This amendment fixes the loophole whereby if any liability reported under Section 37, remains unpaid (by virtue of not being reported in return as per Section 39), the same could not have been recovered under Sec 79.
Extract
106. In section 83 of the Central Goods and Services Tax Act, for sub-section (1), the following sub-section shall be substituted, namely:––
“(1) Where, after the initiation of any proceeding under Chapter XII, Chapter XIV or Chapter XV, the Commissioner is of the opinion that for the purpose of protecting the interest of the Government revenue it is necessary so to do, he may, by order in writing, attach provisionally, any property, including bank account, belonging to the taxable person or any person specified in sub-section (1A) of section 122, in such manner as may be prescribed.”
Interpretation
Extract of sub-section (1) to Section 83
(1) Where during the pendency of any proceedings under section 62 or section 63 or section 64 or section 67 or section 73 or section 74, the Commissioner is of the opinion that for the purpose of protecting the interest of the Government revenue, it is necessary so to do, he may, by order in writing attach provisionally any property, including bank account, belonging to the taxable person in such manner as may be prescribed.

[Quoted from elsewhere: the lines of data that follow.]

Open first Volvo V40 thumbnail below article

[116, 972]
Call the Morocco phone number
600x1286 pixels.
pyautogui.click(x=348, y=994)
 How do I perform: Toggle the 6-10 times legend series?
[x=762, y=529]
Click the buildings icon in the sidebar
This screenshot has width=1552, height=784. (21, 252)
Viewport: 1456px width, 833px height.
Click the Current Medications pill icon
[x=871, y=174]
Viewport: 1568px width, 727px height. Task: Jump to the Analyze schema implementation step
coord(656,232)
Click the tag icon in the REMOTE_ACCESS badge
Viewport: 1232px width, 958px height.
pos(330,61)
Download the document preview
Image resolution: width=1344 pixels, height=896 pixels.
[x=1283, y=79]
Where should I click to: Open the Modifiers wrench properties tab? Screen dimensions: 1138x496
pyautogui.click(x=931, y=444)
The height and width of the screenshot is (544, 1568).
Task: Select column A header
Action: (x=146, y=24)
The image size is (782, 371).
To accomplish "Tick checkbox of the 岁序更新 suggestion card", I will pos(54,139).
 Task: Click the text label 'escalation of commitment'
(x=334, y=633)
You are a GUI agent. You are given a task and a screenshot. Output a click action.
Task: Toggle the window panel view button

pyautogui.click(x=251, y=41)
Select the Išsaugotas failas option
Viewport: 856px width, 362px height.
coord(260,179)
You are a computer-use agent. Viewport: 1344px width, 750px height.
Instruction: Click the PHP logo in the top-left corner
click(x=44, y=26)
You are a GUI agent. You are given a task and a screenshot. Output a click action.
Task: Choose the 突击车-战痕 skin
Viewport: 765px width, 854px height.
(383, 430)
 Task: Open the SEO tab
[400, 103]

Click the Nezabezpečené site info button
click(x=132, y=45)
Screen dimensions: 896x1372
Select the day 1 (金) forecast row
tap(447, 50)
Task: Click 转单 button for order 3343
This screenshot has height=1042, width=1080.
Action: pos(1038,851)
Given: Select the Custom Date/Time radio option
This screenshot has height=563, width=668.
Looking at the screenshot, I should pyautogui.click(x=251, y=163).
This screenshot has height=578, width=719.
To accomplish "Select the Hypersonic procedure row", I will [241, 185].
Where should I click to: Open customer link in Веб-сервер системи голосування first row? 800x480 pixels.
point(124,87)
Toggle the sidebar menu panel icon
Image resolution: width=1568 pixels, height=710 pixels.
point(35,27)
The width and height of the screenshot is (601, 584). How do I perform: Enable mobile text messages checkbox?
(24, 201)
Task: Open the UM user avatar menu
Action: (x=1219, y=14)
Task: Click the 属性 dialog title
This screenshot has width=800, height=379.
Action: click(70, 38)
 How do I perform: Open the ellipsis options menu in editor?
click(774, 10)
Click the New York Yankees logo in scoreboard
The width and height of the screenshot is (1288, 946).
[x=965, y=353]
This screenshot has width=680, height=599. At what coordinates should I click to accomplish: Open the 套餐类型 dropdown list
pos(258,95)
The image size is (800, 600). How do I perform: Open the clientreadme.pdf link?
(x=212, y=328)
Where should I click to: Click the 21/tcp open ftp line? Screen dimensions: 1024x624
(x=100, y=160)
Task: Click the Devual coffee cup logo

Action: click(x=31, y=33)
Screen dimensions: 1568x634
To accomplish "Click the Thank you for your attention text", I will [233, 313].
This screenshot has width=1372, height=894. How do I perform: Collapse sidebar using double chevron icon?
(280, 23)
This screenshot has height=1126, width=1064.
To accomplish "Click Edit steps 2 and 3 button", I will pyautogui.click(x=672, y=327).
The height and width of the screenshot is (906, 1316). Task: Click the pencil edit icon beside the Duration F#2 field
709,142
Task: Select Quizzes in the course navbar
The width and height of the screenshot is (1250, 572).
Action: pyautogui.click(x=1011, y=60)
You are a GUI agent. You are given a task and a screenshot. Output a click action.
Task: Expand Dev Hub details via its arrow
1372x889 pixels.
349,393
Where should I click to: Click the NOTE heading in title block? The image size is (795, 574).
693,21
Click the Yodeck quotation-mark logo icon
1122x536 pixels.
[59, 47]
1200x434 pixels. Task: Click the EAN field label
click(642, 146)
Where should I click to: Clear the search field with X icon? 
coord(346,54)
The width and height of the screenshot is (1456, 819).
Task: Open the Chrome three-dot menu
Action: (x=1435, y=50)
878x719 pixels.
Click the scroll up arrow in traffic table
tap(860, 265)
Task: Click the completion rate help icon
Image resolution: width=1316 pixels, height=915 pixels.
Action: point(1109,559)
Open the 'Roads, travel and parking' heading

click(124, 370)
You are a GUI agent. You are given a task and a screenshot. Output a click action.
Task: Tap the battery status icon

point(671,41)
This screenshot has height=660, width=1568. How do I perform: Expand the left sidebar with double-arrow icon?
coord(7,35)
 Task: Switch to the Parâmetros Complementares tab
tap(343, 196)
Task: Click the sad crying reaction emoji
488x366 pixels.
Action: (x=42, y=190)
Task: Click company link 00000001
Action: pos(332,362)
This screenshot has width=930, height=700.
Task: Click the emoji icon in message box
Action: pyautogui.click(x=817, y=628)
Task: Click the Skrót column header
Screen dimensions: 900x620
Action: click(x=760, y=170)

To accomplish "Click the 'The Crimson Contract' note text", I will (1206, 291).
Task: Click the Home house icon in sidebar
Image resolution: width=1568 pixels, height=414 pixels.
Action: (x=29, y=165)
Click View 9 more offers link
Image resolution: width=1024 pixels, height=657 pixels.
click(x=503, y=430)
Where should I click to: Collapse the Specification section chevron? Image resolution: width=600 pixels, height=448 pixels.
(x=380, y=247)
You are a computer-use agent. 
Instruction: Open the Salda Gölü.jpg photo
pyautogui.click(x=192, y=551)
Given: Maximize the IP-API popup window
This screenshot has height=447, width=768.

This proposed amendment intends to increase the scope of power of Commissioner to provisionally attach any property in order to protect the interest of the Government Revenue.
Extract
107. In section 107 of the Central Goods and Services Tax Act, in sub-section (6), the following proviso shall be inserted, namely:––
“Provided that no appeal shall be filed against an order under sub-section (3) of section 129, unless a sum equal to twenty-five per cent of the penalty has been paid by the appellant.”
Interpretation
Extract of sub-section (6) to Section 107
(6) No appeal shall be filed under sub-section (1), unless the appellant has paid—
(a) in full, such part of the amount of tax, interest, fine, fee and penalty arising from the impugned order, as is admitted by him; and
(b) a sum equal to ten per cent. of the remaining amount of tax in dispute arising from the said order, [subject to a maximum of twenty-five crore rupees], in relation to which the appeal has been filed.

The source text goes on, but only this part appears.